Der Börsen-TagErstanträge auf US-Arbeitslosenhilfe gesunken
Die Zahl der Erstanträge auf Leistungen aus der US-Arbeitslosenversicherung hat in der Woche zum 28. Januar abgenommen. Im Vergleich zur Vorwoche fiel die Zahl der Anträge auf saisonbereinigter Basis um 3000 auf 183.000, wie das US-Arbeitsministerium in Washington mitteilt. Volkswirte hatten einen Anstieg auf 195.000 vorhergesagt.
Für die Vorwoche wurde der Wert mit 186.000 bestätigt. Der gleitende Vierwochendurchschnitt verringerte sich gegenüber der Vorwoche um 5750 auf 191.750. In der Woche zum 21. Januar erhielten 1,655 Millionen Personen Arbeitslosenunterstützung. Dies war eine Abnahme gegenüber der Vorwoche um 11.000.
Darüber hinaus gibt es weitere positive Nachrichen von der amerikanischen Konjunkturfront: Die Produktivität außerhalb der Landwirtschaft in den USA ist demnach im vierten Quartal 2022 nach vorläufiger Rechnung um annualisiert 3,0 Prozent gegenüber dem Vorquartal gewachsen.
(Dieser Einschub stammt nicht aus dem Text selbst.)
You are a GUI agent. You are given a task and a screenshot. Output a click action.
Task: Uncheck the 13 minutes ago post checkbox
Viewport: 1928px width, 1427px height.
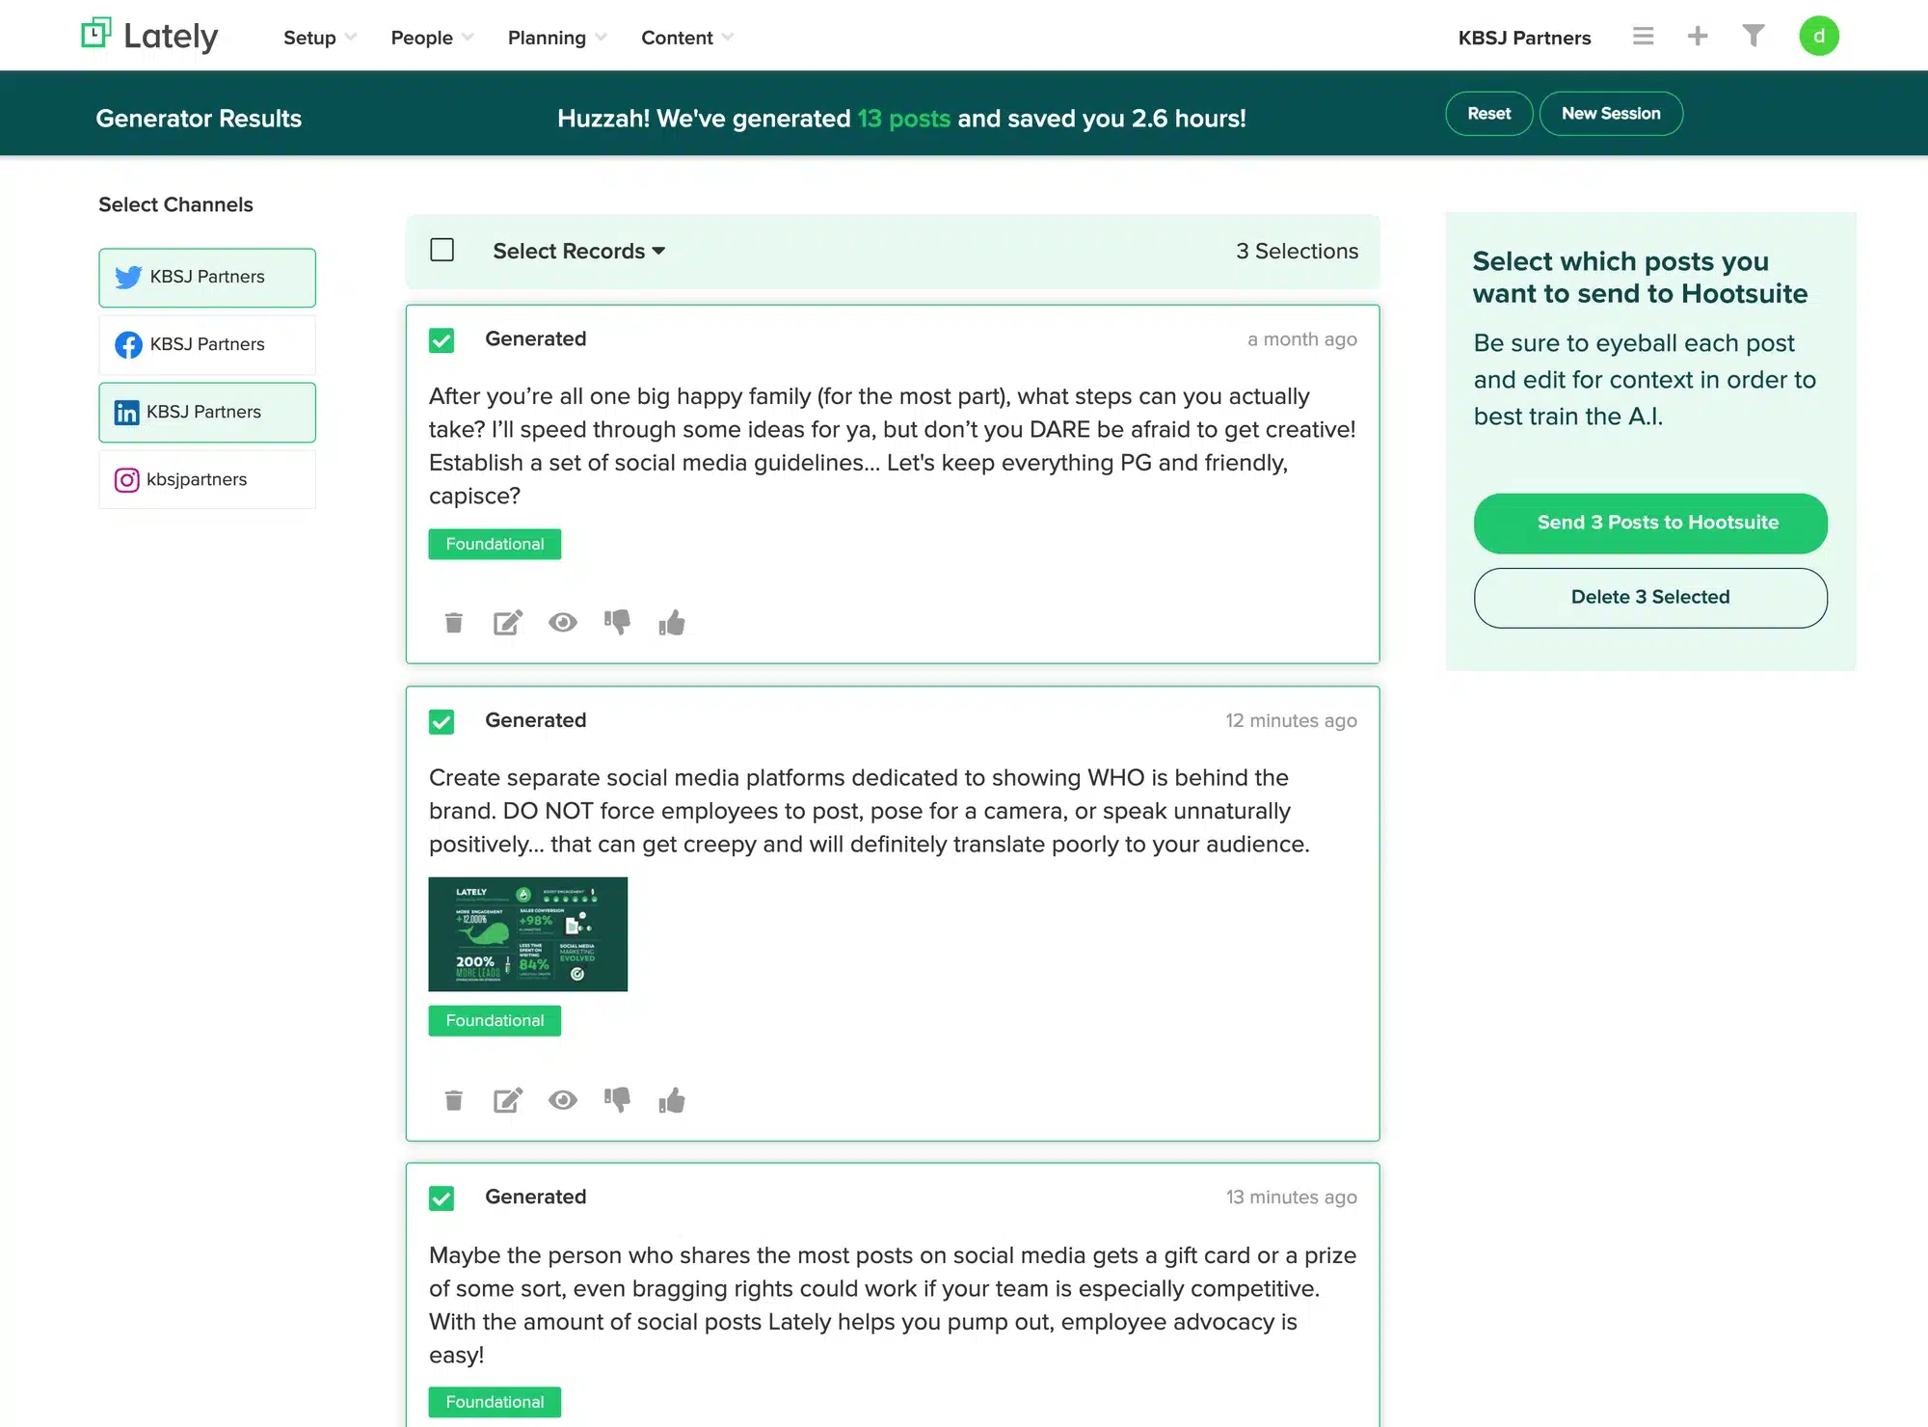(x=442, y=1198)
Volkswirte hatten nur mit einem Produktivitätszuwachs von 2,5 Prozent gerechnet.
Wie das US-Arbeitsministerium weiter berichtete, stiegen die Lohnstückkosten im Berichtszeitraum um 1,1 Prozent, während im Vorquartal ein Anstieg um 2,0 (vorläufig: 2,4) Prozent registriert wurde. Volkswirte hatten hier einen Anstieg um 1,5 Prozent erwartet.